Well, that depends on your mathematical model. The underlying mathematical model for IEEE 754 floating-point is the doubly extended real line: that is, the set of all real numbers augmented with two extra elements "infinity" and "-infinity", with the obvious total order. This is made explicit in section 3.2 of the standard:

"The mathematical structure underpinning the arithmetic in this standard is the extended reals, that is, the set of real numbers together with positive and negative infinity."

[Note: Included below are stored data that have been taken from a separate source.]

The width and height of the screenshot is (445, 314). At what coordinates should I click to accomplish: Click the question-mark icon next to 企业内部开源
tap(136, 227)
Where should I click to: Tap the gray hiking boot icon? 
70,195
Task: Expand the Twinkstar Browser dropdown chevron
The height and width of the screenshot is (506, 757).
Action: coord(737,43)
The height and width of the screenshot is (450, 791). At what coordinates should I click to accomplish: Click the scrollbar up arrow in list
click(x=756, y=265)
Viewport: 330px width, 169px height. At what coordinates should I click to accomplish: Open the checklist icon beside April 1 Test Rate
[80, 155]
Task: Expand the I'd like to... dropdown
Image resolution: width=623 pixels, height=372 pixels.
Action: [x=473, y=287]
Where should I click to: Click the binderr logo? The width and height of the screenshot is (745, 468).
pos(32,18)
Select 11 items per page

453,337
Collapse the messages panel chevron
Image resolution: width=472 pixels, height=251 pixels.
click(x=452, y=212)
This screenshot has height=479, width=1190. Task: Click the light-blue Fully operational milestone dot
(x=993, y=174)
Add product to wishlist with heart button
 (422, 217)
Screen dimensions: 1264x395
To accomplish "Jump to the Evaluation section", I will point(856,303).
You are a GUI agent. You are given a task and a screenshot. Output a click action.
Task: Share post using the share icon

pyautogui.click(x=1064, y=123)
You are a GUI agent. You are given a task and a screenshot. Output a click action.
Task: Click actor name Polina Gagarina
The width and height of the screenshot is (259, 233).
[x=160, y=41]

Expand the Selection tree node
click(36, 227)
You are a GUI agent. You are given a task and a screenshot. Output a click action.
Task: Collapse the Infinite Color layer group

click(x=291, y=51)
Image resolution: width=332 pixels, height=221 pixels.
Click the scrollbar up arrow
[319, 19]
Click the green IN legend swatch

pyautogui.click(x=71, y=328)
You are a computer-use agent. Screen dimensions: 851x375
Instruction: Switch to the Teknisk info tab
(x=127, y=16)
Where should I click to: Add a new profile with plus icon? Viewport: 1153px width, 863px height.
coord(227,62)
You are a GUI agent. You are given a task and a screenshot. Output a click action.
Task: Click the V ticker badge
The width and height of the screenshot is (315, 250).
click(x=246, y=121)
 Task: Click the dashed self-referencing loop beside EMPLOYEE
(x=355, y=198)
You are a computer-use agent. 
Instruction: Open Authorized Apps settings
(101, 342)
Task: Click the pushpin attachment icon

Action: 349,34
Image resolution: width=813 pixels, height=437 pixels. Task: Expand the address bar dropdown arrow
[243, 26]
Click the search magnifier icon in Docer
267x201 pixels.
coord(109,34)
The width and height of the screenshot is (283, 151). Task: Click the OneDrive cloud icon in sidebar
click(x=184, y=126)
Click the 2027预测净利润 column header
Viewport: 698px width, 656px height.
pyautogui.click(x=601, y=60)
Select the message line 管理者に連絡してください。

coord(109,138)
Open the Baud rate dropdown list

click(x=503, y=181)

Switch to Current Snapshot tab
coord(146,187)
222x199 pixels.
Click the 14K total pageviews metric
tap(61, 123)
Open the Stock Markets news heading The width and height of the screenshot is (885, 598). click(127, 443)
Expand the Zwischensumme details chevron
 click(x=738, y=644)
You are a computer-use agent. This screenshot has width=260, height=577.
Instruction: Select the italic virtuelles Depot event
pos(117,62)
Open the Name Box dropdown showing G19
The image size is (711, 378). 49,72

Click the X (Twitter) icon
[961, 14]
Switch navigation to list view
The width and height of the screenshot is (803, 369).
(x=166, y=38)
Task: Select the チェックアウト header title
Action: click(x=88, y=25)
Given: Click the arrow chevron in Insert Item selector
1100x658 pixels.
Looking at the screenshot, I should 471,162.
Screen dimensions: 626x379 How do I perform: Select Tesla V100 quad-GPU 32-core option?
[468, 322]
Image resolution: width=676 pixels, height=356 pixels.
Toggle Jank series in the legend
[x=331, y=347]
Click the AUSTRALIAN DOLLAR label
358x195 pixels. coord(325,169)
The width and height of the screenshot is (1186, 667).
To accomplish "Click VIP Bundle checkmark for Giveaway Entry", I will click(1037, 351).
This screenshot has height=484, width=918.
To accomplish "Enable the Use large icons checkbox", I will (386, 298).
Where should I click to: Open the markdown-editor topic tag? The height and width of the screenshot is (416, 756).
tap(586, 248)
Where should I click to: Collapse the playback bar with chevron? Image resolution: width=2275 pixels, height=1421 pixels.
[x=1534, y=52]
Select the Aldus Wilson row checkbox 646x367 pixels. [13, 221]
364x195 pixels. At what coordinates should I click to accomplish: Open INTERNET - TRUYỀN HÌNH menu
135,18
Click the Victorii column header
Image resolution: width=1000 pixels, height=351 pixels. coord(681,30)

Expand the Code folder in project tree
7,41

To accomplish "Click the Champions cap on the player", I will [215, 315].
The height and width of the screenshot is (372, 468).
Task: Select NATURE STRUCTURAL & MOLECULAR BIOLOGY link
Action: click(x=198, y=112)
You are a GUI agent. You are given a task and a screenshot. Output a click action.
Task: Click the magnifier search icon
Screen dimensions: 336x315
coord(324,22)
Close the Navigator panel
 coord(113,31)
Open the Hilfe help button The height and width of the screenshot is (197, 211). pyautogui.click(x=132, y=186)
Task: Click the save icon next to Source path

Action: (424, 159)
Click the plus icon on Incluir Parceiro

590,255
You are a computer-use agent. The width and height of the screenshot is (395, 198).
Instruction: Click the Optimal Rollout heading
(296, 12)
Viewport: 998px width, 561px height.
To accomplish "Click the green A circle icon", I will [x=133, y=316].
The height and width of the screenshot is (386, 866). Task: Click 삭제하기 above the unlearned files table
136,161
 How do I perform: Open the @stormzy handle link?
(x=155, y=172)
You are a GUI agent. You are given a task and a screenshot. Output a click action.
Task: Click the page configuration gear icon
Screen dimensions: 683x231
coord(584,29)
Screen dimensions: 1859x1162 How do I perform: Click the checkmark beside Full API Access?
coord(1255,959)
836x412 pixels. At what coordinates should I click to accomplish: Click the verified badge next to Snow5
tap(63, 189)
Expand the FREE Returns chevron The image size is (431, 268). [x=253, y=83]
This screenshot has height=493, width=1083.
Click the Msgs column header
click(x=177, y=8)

This is the same model that one typically uses in a first course in calculus when studying limits of functions; it's an appropriate model for dealing with computer approximations to real numbers and continuous functions. So the model has precisely two infinities, and 1/0, 2/0 and (1/0)**(1/0) all give the same infinity. The decision to make 1/0 "infinity" rather than "-infinity" is admittedly a little arbitrary. For floating-point (but not for calculus!), it makes sense in the light of the decision to have both positive and negative floating-point zeros; 1/(-0) is -infinity, of course.

Other models of "reals + one or more infinities" are possible, of course, but they're not relevant to IEEE 754 floating point. There's a case for using a floating-point model with a single infinity, especially for those who care more about algebraic functions (polynomials, rational functions) than transcendental ones; however, IEEE 754 doesn't make provisions for this.